**TASK TO CARRY OUT:**
Consider the entries below. Count the lines holding the string "agent" and state the number only.

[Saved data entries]
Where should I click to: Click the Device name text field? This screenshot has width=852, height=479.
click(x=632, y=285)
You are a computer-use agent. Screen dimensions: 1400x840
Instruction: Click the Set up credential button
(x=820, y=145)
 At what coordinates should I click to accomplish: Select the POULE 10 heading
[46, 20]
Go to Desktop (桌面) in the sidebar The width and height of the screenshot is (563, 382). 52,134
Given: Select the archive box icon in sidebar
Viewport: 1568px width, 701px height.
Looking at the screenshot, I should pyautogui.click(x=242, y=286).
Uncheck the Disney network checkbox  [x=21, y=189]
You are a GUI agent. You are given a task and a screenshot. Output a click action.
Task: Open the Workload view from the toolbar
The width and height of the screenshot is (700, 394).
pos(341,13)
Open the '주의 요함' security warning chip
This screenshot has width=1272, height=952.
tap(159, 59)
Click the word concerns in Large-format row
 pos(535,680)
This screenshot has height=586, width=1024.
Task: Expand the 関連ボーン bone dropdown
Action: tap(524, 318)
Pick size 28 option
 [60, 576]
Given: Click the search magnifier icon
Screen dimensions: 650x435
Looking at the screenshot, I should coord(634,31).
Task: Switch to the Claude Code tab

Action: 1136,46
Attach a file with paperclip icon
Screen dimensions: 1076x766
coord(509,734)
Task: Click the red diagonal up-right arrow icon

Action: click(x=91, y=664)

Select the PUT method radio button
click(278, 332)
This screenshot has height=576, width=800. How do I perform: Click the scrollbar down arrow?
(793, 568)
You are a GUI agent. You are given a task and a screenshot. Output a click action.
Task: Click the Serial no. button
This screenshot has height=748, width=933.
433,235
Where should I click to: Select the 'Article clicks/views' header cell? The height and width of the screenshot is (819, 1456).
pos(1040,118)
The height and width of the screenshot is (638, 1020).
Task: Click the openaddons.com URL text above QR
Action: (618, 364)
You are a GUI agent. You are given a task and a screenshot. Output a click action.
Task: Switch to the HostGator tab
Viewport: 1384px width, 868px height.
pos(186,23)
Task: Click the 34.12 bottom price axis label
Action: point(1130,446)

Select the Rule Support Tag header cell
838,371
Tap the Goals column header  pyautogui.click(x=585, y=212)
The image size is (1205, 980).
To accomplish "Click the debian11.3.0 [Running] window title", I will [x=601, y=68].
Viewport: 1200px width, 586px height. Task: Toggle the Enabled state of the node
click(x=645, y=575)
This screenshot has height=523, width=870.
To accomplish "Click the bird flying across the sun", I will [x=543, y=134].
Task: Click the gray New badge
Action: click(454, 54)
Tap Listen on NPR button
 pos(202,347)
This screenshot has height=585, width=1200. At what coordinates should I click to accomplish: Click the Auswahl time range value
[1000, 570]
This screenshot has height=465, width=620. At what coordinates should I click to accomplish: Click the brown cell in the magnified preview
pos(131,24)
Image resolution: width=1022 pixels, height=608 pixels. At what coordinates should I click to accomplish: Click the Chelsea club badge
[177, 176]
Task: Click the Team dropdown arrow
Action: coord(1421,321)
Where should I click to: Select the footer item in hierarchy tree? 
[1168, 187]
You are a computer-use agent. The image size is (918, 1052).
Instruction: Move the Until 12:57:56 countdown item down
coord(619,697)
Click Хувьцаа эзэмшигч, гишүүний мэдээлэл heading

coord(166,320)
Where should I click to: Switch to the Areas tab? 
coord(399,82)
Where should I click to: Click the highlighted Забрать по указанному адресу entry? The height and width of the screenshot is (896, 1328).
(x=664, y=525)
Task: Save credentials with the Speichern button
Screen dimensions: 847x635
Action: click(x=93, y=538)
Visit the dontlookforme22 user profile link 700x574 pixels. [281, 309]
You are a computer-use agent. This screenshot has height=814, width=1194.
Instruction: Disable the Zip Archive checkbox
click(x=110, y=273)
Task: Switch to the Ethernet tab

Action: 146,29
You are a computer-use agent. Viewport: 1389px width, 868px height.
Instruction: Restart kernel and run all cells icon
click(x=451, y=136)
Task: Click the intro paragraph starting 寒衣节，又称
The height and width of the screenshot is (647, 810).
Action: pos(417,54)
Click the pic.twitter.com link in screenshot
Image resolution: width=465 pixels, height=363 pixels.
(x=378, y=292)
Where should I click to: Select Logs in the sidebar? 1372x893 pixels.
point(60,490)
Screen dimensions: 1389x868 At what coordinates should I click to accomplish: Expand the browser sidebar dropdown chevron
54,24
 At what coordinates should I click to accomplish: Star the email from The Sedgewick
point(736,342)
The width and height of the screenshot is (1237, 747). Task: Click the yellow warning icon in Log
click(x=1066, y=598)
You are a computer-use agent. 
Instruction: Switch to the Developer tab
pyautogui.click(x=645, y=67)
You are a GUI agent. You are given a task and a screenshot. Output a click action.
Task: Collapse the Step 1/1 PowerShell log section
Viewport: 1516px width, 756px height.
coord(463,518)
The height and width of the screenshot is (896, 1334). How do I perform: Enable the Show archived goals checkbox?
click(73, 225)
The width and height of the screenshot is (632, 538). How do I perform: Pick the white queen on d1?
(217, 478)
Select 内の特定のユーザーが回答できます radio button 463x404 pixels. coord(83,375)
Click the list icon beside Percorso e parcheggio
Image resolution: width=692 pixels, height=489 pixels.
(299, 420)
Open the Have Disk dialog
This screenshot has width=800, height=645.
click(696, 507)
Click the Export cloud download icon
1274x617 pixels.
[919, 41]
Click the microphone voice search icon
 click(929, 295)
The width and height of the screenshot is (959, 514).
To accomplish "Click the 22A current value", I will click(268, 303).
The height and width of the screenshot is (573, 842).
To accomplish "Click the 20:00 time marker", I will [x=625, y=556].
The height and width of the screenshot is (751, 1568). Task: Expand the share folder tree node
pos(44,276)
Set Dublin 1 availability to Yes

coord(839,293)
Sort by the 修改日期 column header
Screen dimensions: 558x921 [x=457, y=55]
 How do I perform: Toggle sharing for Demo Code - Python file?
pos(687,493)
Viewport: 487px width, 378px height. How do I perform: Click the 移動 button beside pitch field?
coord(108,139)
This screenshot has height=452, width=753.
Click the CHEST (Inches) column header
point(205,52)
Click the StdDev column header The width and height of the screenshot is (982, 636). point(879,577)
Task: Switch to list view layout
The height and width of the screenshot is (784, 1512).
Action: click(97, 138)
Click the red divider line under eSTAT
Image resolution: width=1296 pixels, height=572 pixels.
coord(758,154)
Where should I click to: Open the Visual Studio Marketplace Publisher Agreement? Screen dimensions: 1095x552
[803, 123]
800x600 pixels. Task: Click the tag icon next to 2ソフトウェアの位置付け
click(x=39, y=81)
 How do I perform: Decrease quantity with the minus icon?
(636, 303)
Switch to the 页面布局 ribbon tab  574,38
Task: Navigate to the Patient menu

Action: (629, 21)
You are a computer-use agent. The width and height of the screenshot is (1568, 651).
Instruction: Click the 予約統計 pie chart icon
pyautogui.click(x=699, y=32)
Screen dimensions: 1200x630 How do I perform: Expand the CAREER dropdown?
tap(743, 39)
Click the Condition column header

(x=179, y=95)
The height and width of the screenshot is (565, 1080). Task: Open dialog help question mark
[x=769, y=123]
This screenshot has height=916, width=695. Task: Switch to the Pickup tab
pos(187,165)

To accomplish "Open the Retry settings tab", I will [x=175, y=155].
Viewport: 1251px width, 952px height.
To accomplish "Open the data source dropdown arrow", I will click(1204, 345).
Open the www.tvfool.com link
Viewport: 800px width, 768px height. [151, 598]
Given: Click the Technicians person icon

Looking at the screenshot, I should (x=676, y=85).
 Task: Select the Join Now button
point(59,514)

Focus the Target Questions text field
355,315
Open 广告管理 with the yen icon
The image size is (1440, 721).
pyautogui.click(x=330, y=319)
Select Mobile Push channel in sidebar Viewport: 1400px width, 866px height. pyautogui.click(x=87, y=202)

**RESPONSE BELOW:**
10